Stasis dermatitis is a common condition in the United States and Europe, usually manifesting as a pigmented purpuric dermatosis on anterior tibial surfaces, around the ankle, or overlying dependent varicosities. Skin changes can include hyperpigmentation, edema, mild scaling, eczematous patches, and even ulceration.3

Lipodermatosclerosis is a disorder of progressive fibrosis of subcutaneous fat. It is more common in middle-aged women who have a high body mass index and a venous abnormality.4 This form of panniculitis typically affects the lower extremities bilaterally, manifesting as erythematous and indurated skin changes, sometimes described as inverted champagne bottles (Figure 2). At times, there can be accompanying painful ulceration on the erythematous areas, features that closely resemble cellulitis.5,6 Lipodermatosclerosis is commonly misdiagnosed as cellulitis, leading to inappropriate prescription of antibiotics.7

Figure2

Figure 2. Lipodermatosclerosis with bilaterally thickened, cobble-stoned plaques with venous ulcers on the medial malleolus.

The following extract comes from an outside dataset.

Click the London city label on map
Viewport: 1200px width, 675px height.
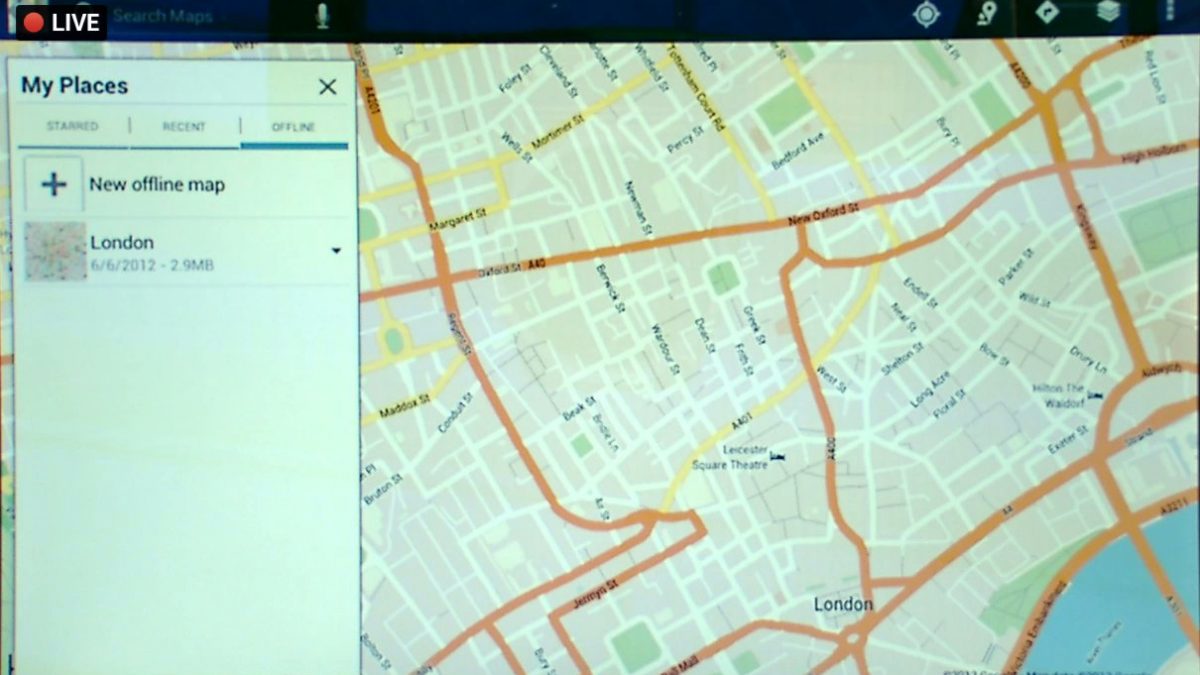842,604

Distinguishing cellulitis from noncellulitic conditions of the lower extremity is paramount to effective patient management in the emergent setting. With a reported incidence of 24.6 per 100 person-years, cellulitis constitutes 1% to 14% of emergency department visits and 4% to 7% of hospital admissions.Therefore, prompt appropriate diagnosis and treatment can avoid life-threatening complications associated with infection such as sepsis, abscess, lymphangitis, and necrotizing fasciitis.8-11

It is estimated that 10% to 20% of patients who have been given a diagnosis of cellulitis do not actually have the disease.2,12 This discrepancy consumes a remarkable amount of hospital resources and can lead to inappropriate or excessive use of antibiotics.13 Although the true incidence of adverse antibiotic reactions is unknown, it is estimated that they are the cause of 3% to 6% of acute hospital admissions and occur in 10% to 15% of inpatients admitted for other primary reasons.14 These findings illustrate the potential for an increased risk for morbidity and increased length of stay for patients beginning an antibiotic regimen, especially when the agents are administered unnecessarily. In addition, inappropriate antibiotic use contributes to antibiotic resistance, which continues to be a major problem, especially in hospitalized patients.

There is a lack of consensus in the literature about methods to risk stratify patients who present with acute dermatologic conditions that include and resemble cellulitis. We sought to identify clinical features based on available clinical literature-derived variables. We tested our scheme in a series of patients with a known diagnosis of cellulitis or other dermatologic pathology of the lower extremity to assess the validity of the following 7 clinical criteria: acute onset, erythema, pyrexia, history of associated trauma, tenderness, unilaterality, and leukocytosis.